The tarsus certainly seems an unusual location for silk secretion in a spider, because silk is usually secreted from spinnerets at the end of the abdomen (Coddington and Levi, 1991; Volrath and Knight, 2001; Shultz, 1987; Shear et al., 1989). In fact, a defining feature of all spiders is the production of silk, synthesized by specialist glands inside the opisthsoma (abdomen) and then extruded from the spinnerets on the abdomen. However, tarsal silk secretion would provide strong support for the hypothesis that spider spinnerets are derived from modified limbs (Shultz, 1987; Shear et al., 1989; Damen et al., 2002; Selden et al., 2008), and direct silk secretion from a setae on a limb without any complex storage organ may represent the ancestral condition, with silk production from abdominal spinnerets being the product of much later evolution.

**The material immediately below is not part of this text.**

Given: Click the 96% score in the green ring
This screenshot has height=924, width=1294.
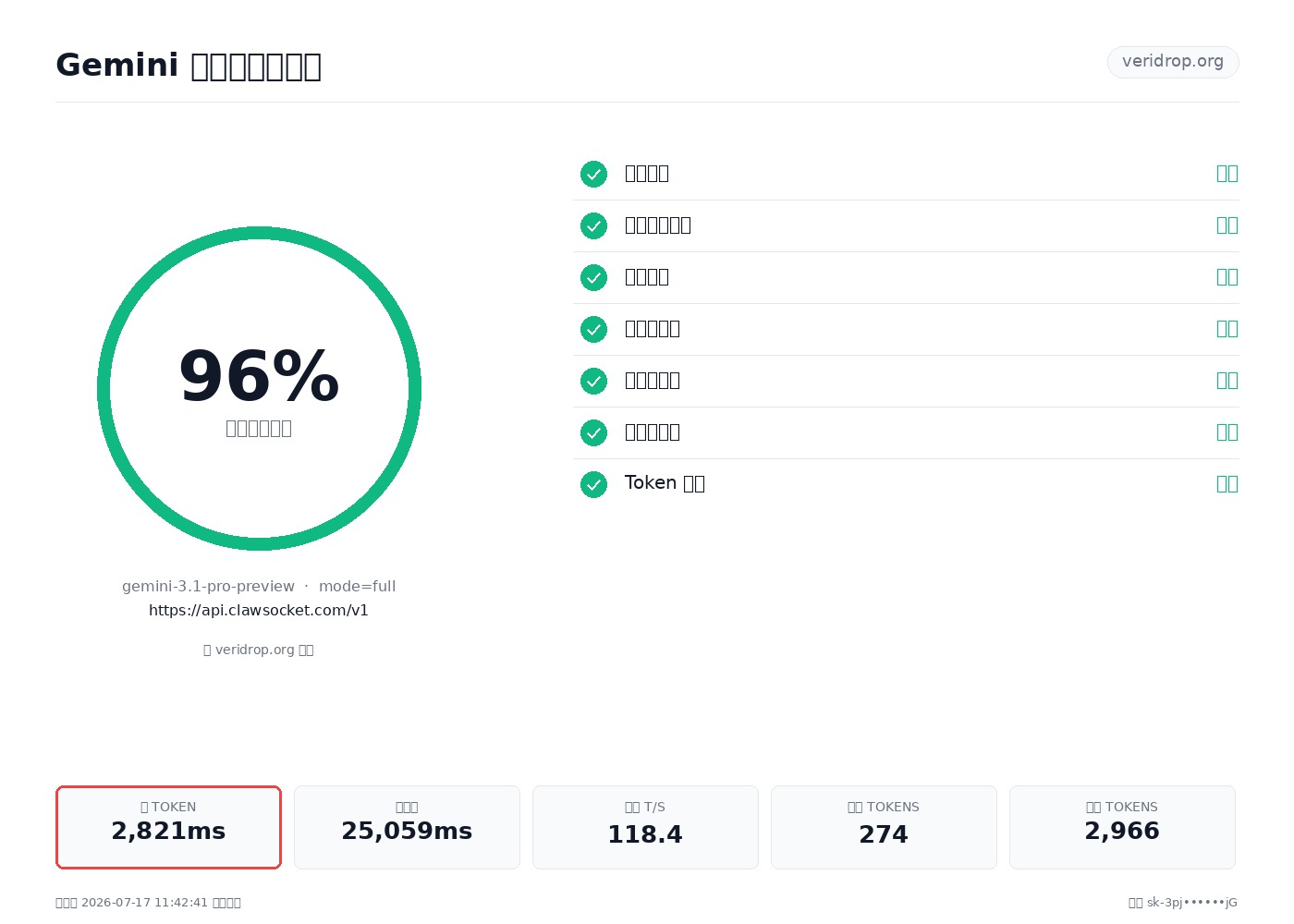Looking at the screenshot, I should point(259,377).
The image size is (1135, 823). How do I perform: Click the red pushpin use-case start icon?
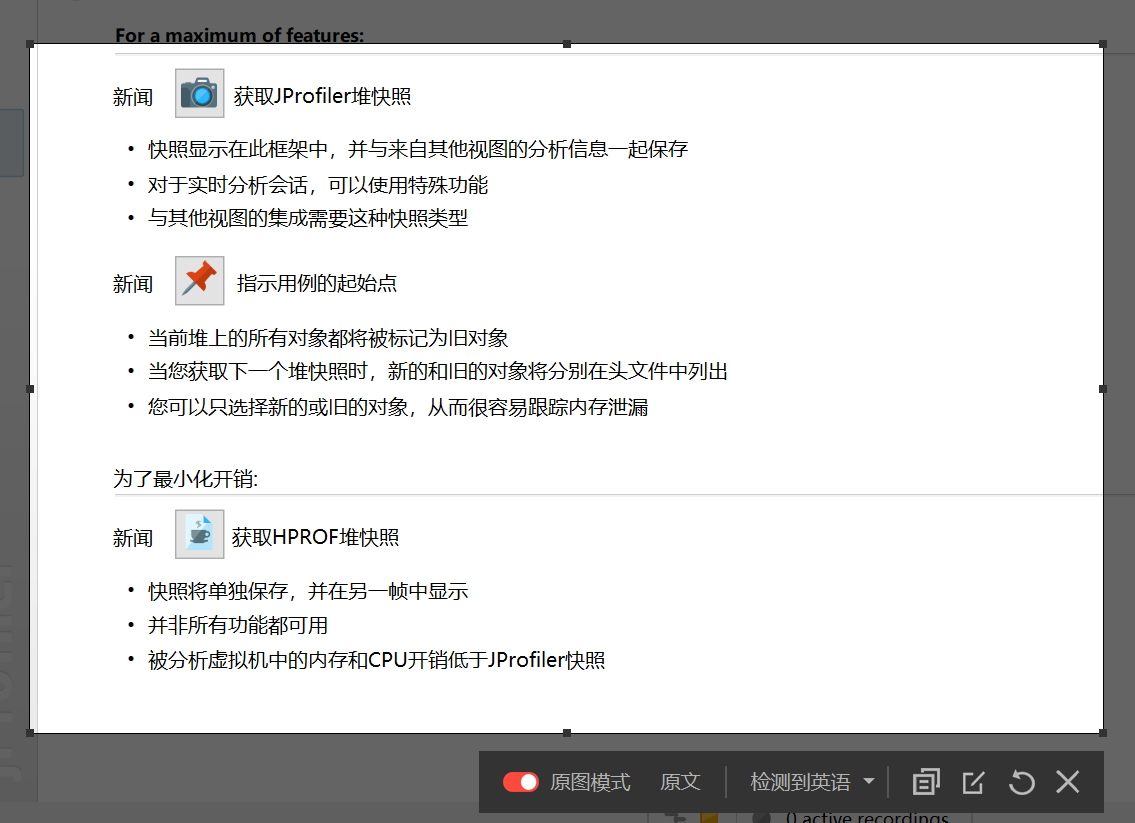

The ability of spiders to secrete silk from their feet would show that silk production is controlled by developmental modules able to be expressed in a variety of body parts (Selden et al., 2008).
MATERIALS AND METHODS
Experiments were performed on captive-bred tarantulas obtained from local pet shops (Newcastle upon Tyne, UK). To test for physical evidence of tarsal silk secretion, an adult Chilean rose tarantula, Grammostola rosea (Walckenaer 1837), was placed in a glass tank that had first been cleaned with detergent and air dried and its internal base layered with 7 pairs of Menzel-Glaser® pre-cleaned 76×26 mm microscope slides. Cleaning was important to prevent dust contamination of the slides. The spider was carefully positioned on the slides at one end of the tank and the positions of all appendages, including the spinnerets, were recorded. The spider was left to settle and all movements were recorded using a Canon XM2 DV camera with a ×10 Opteka HD2 macro lens. Slides coming into contact with the spinnerets were excluded from the results. The tank was then tipped so the spider was facing vertically upwards. The camera was repositioned to view the base of the tank and record movement of the legs and pedipalps. In order to induce the legs to slip on the slides, the tank was gently shaken. A tarsal slip was defined as a smooth movement of the tarsus down the microscope slide under the influence of gravity. The tank was then returned to its original orientation and the spider was removed, taking care not to allow the abdominal spinnerets to come into contact with any slides. The glass slides were then removed and inspected under a binocular microscope and photographed. These experiments were repeated successfully eight times with two different female Chilean rose tarantulas. Trials in which the spiders moved and their spinnerets came into contact with more than two slides were not included in the study.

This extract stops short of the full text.